Mary Dunning Dow (1884–1903) 
In 1884, Sarah Porter hired her former student, Mary Elizabeth Dunning Dow, with whom she began to share more of her duties as Head of School. From then until her death in 1900, Porter gradually relinquished her control of the school to Dow.

Sarah Porter's will named her nephew, Robert Porter Keep, as executor of her estate, of which the school was the most valuable asset. Dow's compensation for her position as sole Head of School was also specified in the will. As executor, Robert Keep began extensive repairs and renovations to the school. While Dow continued to receive a salary as per Porter's will, she became convinced that Keep, in diverting the school's income to pay for construction, was enriching his inheritance with funds that were rightfully hers. The conflict escalated and culminated in Dow's resignation in 1903. She moved to Briarcliff, New York, taking with her as many as 140 students and 16 faculty members, and began Mrs. Dow's School for Girls, which would come to be known as Briarcliff Junior College only to be absorbed by Pace University in 1977.
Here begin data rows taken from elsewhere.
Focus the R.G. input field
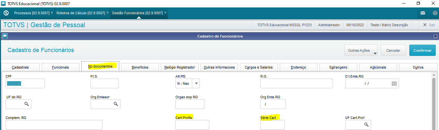This screenshot has height=130, width=439. tap(297, 83)
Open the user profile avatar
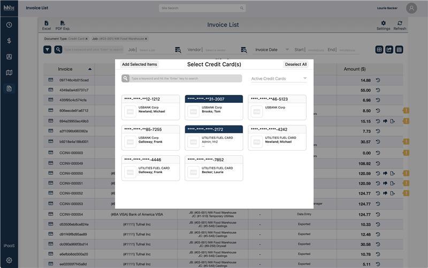This screenshot has height=268, width=428. pos(411,8)
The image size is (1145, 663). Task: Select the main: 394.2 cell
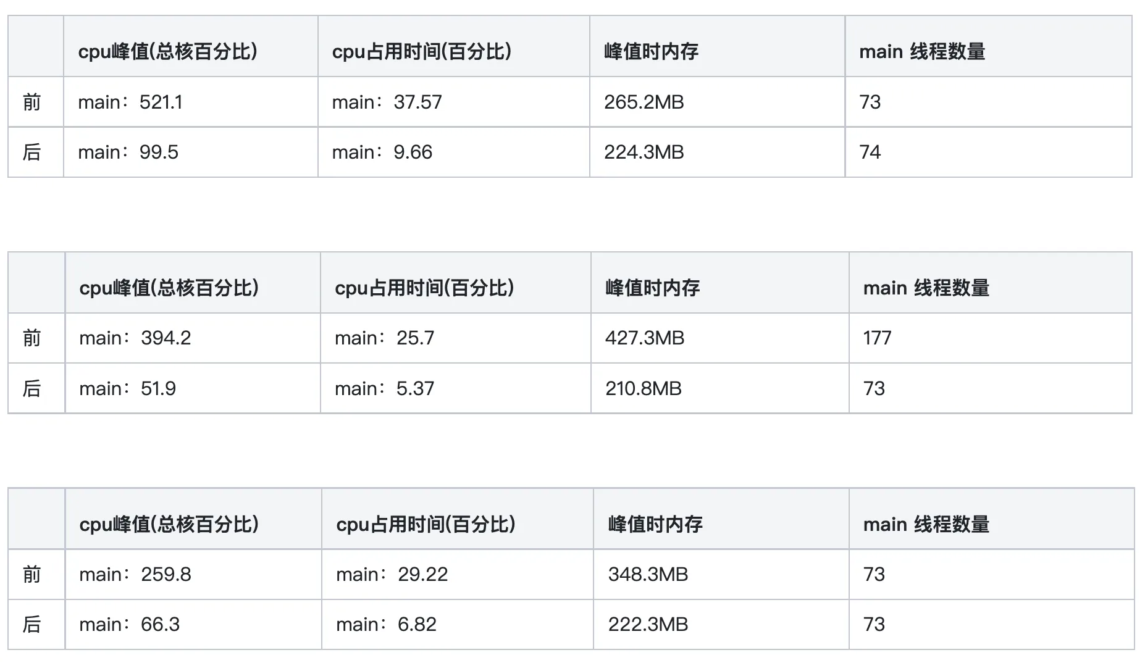(135, 338)
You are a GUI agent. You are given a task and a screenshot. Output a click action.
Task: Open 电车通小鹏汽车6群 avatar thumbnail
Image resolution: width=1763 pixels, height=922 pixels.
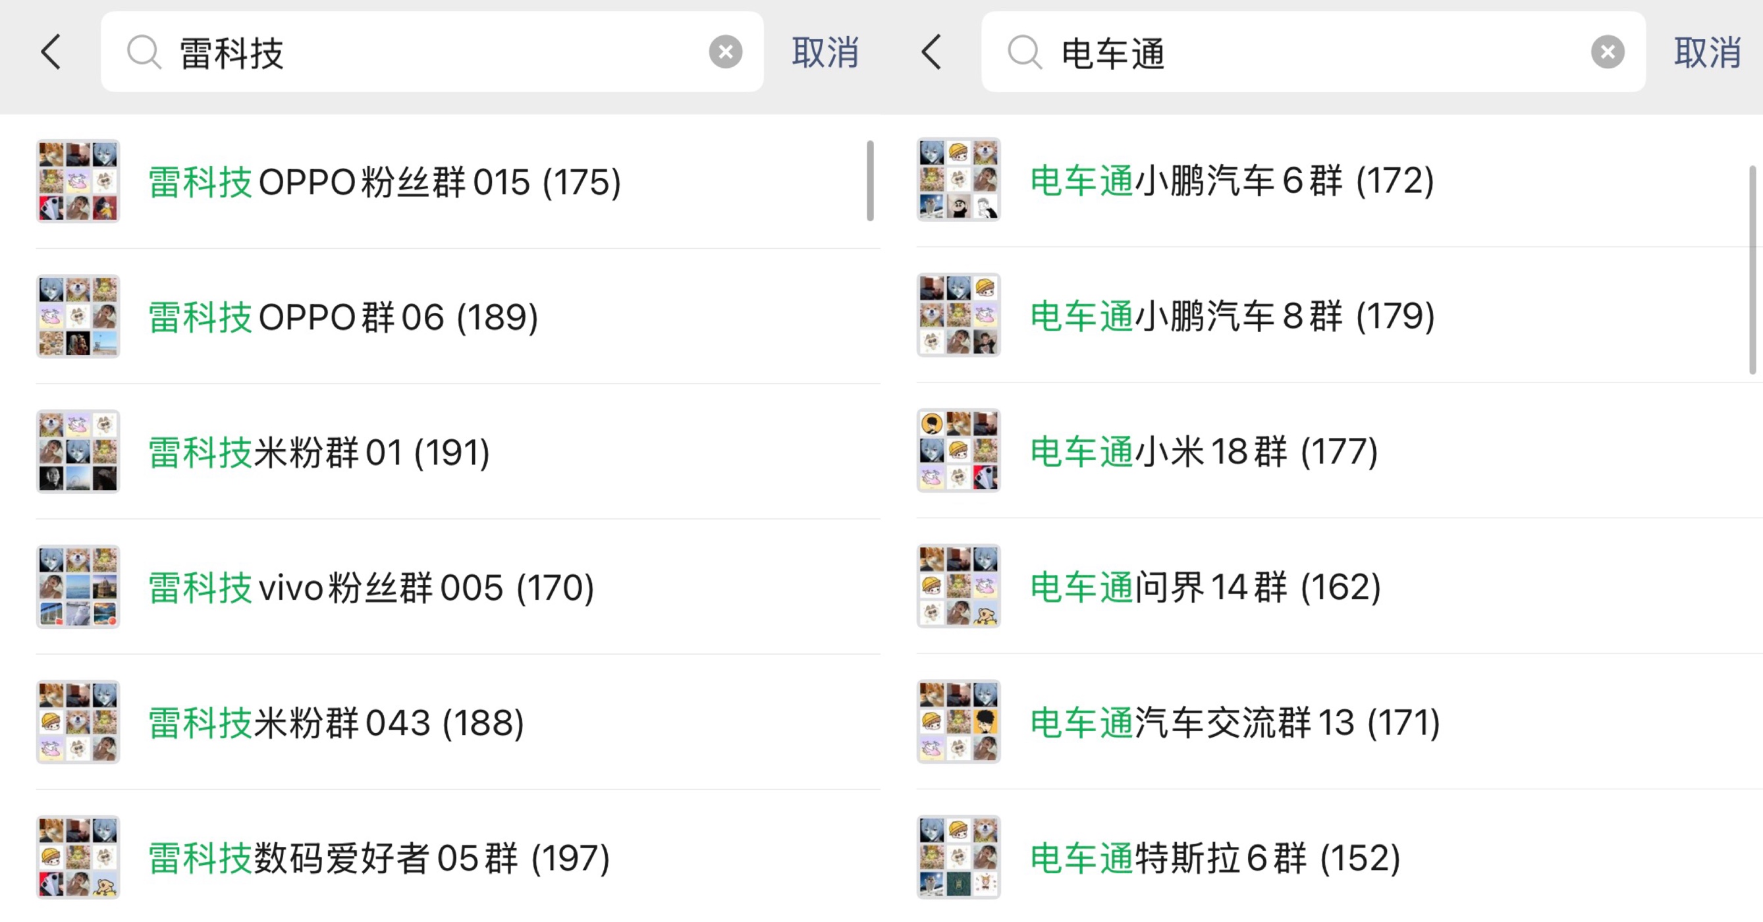(958, 179)
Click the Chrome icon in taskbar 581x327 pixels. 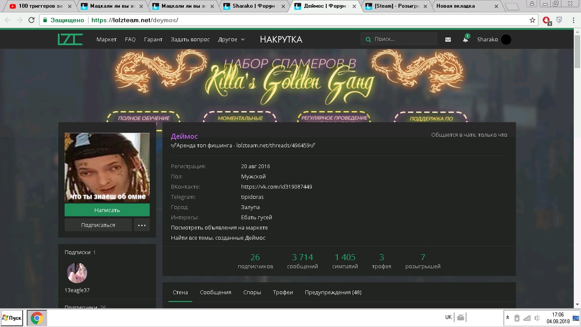[x=37, y=318]
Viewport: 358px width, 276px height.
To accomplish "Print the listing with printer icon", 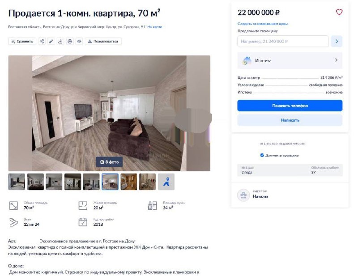I will [x=70, y=41].
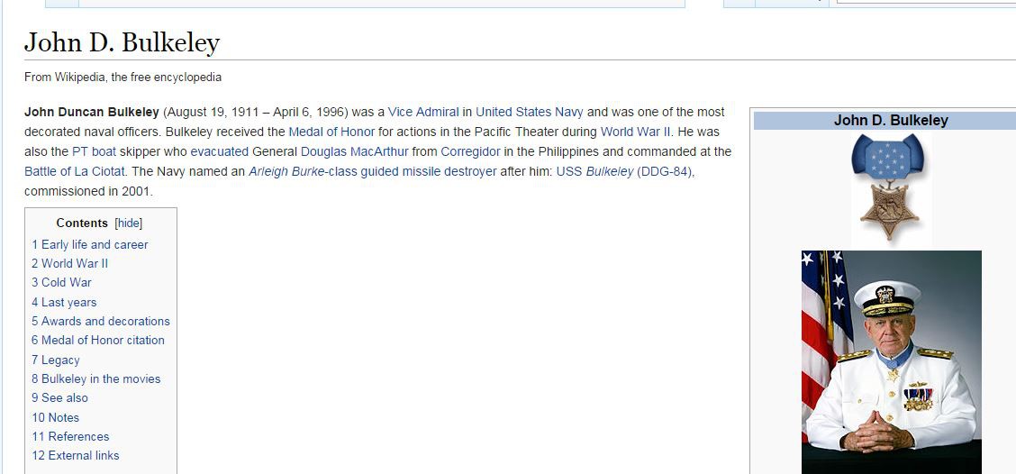Viewport: 1016px width, 474px height.
Task: Open the portrait photo of the admiral
Action: 891,360

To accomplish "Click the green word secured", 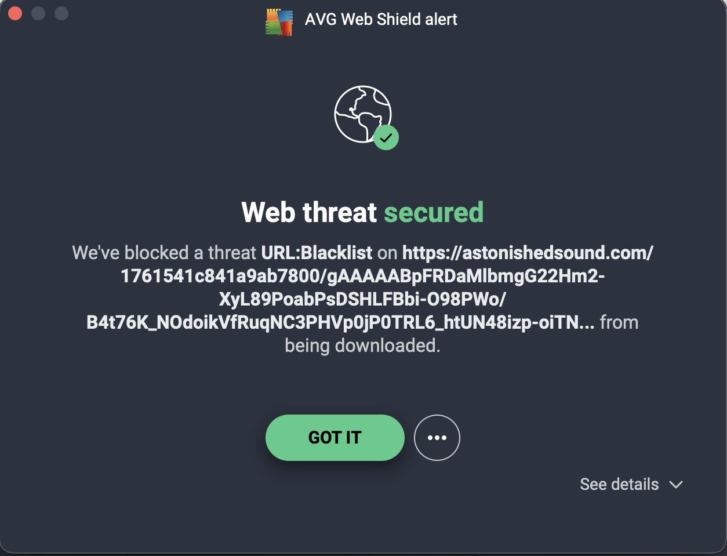I will click(x=434, y=212).
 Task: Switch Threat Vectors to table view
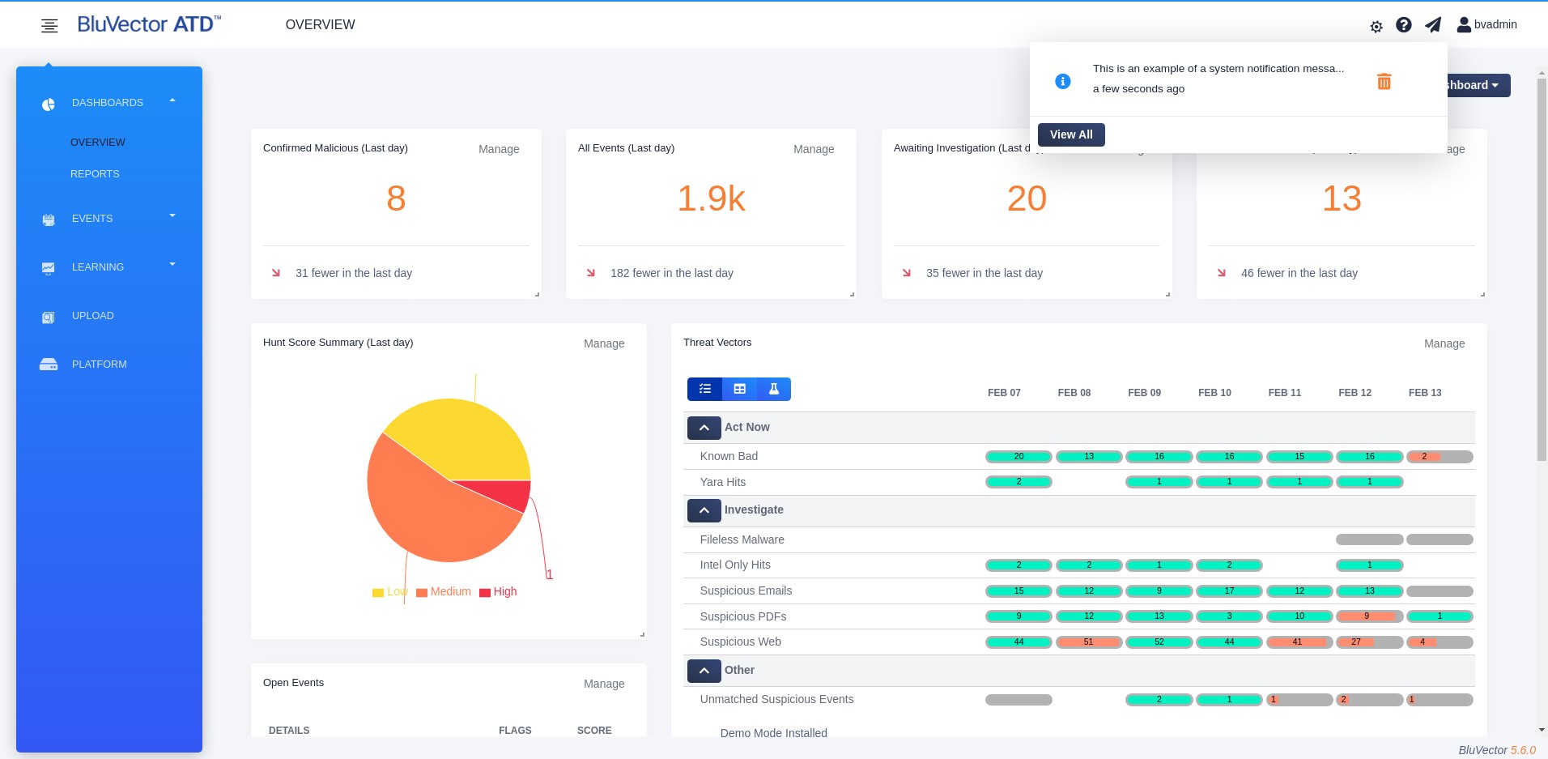point(740,389)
Elizabeth Hale Keep and Robert Keep (1903–1943) 
Robert Keep announced in July 1903 that the school would reopen in October of that year with his wife, Elizabeth Vashti Hale Keep as Head of School, eleven teachers, and between five and sixteen students in attendance. After Keep succumbed to pneumonia and died on July 3, 1904, Elizabeth Keep continued his legacy of renovation and construction. One of her many legacies was the establishment of a kindergarten for children of her employees. The kindergarten, on Garden Street, became the Village Cooperative Nursery School, and is no longer connected with Miss Porter's School. When Mrs. Keep died of influenza on March 28, 1917, leadership of the school passed to her stepson, Robert Porter Keep, Jr., who moved to Farmington from Andover, Massachusetts where he had been teaching German at Phillips Academy. From 1917 until the school's Centennial, in 1943, he and his wife, RoseAnne Day Keep, remained Heads of School at Miss Porter's.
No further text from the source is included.